Marketing wird hier vielleicht eine eigene Kunstform.

"'Barbie' war bereits vorher eine starke Marke, und Mattel hat als zweitgrösster Spielzeughersteller nach Lego bereits eine perfekte Marketinginfrastruktur", sagt Frisch. Tatsächlich war und ist das mit 150 Millionen grosszügig angesetzte Budget für "Barbies" Marketing aufgegangen. Influencer berichten, Superstars liefern den Soundtrack, selbst Google erstrahlt bei Suchbegriffen wie Margot Robbie, Barbie oder Ryan Gosling in Rosa. Das Merchandise zum Film reicht von Puppen der Schauspielerinnen über das beliebte "Kenough"-Hoodie bis hin zu Parfum.
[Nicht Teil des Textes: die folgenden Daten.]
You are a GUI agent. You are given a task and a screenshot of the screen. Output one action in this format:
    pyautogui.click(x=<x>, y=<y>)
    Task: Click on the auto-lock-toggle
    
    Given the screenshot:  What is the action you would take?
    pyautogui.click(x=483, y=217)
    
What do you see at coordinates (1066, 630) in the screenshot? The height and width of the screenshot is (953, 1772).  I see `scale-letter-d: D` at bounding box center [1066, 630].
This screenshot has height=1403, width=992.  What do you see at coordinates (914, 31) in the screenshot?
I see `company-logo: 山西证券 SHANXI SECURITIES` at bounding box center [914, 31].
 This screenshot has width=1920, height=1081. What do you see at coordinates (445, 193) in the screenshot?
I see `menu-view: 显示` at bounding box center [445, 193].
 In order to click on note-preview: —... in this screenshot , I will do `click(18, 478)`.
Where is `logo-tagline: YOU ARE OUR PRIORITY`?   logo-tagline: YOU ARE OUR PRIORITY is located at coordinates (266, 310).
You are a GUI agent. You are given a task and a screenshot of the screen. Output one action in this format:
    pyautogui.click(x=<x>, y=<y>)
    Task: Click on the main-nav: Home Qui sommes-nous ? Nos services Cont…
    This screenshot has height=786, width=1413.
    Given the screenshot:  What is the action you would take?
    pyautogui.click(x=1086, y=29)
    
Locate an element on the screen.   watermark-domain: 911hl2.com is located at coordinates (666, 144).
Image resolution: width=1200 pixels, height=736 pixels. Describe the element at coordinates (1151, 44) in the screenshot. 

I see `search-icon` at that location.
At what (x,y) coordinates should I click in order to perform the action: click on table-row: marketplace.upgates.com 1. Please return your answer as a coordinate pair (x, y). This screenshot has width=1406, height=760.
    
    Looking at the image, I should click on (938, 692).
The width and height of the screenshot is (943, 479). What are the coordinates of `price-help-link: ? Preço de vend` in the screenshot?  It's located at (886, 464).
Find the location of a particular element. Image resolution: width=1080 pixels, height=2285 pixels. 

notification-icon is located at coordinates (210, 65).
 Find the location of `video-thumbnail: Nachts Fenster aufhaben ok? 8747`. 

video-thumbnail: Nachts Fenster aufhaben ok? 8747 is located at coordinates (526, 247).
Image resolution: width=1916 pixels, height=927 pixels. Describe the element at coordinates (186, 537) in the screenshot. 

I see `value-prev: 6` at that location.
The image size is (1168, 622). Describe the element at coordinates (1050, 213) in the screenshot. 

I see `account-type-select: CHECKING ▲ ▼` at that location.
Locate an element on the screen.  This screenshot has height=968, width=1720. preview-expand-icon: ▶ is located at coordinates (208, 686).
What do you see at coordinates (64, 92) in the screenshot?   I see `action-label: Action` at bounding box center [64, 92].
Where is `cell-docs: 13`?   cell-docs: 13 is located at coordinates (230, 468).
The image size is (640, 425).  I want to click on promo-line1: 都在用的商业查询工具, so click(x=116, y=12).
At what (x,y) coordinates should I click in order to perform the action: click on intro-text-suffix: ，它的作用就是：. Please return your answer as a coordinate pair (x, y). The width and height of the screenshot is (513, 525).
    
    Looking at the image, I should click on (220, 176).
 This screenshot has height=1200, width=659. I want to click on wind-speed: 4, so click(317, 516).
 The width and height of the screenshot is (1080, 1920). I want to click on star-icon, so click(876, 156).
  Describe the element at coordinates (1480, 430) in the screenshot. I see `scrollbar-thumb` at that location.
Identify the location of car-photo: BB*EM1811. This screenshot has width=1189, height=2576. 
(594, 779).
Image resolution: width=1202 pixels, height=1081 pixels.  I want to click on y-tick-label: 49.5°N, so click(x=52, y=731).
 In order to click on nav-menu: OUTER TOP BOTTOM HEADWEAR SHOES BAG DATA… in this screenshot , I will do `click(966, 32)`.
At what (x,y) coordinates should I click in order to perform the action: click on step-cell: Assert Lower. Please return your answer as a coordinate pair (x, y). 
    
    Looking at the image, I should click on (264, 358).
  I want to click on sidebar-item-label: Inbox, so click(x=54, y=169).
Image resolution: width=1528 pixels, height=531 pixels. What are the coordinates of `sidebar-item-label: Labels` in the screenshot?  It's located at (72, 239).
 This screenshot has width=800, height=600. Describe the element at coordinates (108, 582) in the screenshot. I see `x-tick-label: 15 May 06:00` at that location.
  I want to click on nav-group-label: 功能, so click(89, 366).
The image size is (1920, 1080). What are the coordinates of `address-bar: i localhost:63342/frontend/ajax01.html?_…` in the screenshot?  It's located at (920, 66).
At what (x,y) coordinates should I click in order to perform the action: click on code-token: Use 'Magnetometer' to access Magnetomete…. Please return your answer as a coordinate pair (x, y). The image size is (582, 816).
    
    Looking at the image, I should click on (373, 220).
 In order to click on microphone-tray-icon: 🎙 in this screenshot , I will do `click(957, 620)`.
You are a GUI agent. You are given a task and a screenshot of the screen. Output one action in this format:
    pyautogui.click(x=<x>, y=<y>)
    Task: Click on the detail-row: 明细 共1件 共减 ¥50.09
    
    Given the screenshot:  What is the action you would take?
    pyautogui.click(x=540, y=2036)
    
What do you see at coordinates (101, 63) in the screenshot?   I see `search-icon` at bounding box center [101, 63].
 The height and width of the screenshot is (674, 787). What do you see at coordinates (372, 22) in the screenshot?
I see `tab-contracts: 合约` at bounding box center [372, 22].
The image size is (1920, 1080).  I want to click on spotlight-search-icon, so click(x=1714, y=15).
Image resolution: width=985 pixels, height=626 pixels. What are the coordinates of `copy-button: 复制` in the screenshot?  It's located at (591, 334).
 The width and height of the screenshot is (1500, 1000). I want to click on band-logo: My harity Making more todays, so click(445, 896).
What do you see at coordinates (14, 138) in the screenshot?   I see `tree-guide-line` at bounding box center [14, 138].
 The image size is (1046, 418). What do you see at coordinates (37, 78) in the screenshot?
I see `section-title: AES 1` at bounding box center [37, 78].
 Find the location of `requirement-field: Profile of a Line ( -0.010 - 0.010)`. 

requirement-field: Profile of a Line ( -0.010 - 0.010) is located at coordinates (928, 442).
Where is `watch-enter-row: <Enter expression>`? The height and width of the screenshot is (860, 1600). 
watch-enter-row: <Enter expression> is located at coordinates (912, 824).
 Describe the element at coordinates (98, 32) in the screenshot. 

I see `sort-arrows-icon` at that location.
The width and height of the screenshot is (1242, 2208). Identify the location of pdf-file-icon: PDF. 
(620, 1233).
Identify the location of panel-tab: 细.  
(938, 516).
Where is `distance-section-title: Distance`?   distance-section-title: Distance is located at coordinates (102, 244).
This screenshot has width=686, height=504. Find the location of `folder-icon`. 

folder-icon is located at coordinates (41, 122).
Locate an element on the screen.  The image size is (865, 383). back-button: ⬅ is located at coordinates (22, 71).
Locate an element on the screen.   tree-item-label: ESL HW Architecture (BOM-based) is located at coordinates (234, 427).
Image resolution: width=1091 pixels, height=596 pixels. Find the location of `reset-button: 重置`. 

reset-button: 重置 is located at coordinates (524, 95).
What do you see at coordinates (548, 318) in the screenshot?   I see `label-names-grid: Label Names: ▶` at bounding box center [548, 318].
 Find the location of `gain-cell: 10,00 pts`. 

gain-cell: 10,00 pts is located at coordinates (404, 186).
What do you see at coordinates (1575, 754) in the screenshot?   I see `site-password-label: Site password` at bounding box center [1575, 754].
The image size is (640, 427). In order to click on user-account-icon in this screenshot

Nicht nur im Film, auch im realen Leben geht es um Konsum, Produkte, Dinge. Und das ganz unverhohlen. Das stösst auf Kritik. Auch der Feel-Good-Feminismus oder der Umgang mit Diversität im Film stösst manchen sauer auf. Zumal "Mattel" in der Vergangenheit vorgeworfen wurde, mit seiner Vielfaltskampagne – Barbies mit Prothese, Hautkrankheit, nichtbinär und in verschiedenen Körperformen – Diversität zu Geld machen zu wollen, nachdem es Jahrzehnte lang dünne, blonde Frauen als Inbegriff von Schönheit an Kinder verkauft hatte.

'Barbie' ist die Parodie der 'Barbie'-Welt. Rosa ist die Parodie auf Rosa.

In den Augen von Lorenz Engell greift diese Kritik beim "Barbie"-Film allerdings zu kurz: "An dem Barbie-Komplex prallt die traditionell aufgefasste 'Kritik' völlig ab. Er gibt ja gleich alles zu." Im Film, der von "Mattel" abgesegnet wurde, besteht zum Beispiel die oberste Riege des Unternehmens aus einem Haufen älterer weisser Männer. Im Abspann sind Bilder von besonders irritierenden Barbiepuppen zu sehen.

Der Film sei eine Parodie, in der das Parodierte und die Kritik daran zusammenfallen. Was ernst gemeint ist und was nicht, sei dann nicht mehr unterscheidbar: "Barbie ist die Parodie der Barbie-Welt. Rosa ist die Parodie auf Rosa."

Und von dieser Kontroverse, die so alt ist wie die "Barbie"-Puppe selbst – nämlich 64 Jahre – lebt der Film. "Barbie ist komplex und irritiert", sagt Frisch, "zum Beispiel, wenn es um Ideologien oder feministische Positionen geht – und ganz offensichtlich auch bei klassischen Unterscheidungen von ernster Kultur und Unterhaltungskultur."

Greta Gerwig nimmt das 'Barbie'-Universum ernst.

Die Vision, die Regisseurin Greta Gerwig für den Film hatte, scheint zu funktionieren. "Sie nimmt das Barbie-Universum ernst und hat sehr sorgfältig mit Schauspielern, an der Dekoration und am Drehbuch gearbeitet", sagt Filmwissenschaftler Frisch. "Das gibt dem Film eine handwerkliche Dimension, die überzeugt."

Die Meinungen über den "Barbie"-Film gehen auseinander. Das zeigen die Diskussionen in Podcasts, Sendungen und Artikeln zum Film. "Die Kontroverse setzt sich fort, die Kommentatoren sind sich oft uneinig. Der Diskurs zu 'Barbie' ist von grosser Breite, sodass er in sich widersprüchlich und vielfältig ist. Das macht ihn so spannend."

Über die Personen:
Lorenz Engell ist Medienwissenschaftler und Dekan der Fakultät Medien an der Bauhaus-Universität Weimar. Simon Frisch ist ebenfalls an der Bauhaus-Universität Weimar als Dozent im Bereich Film- und Medienwissenschaft tätig.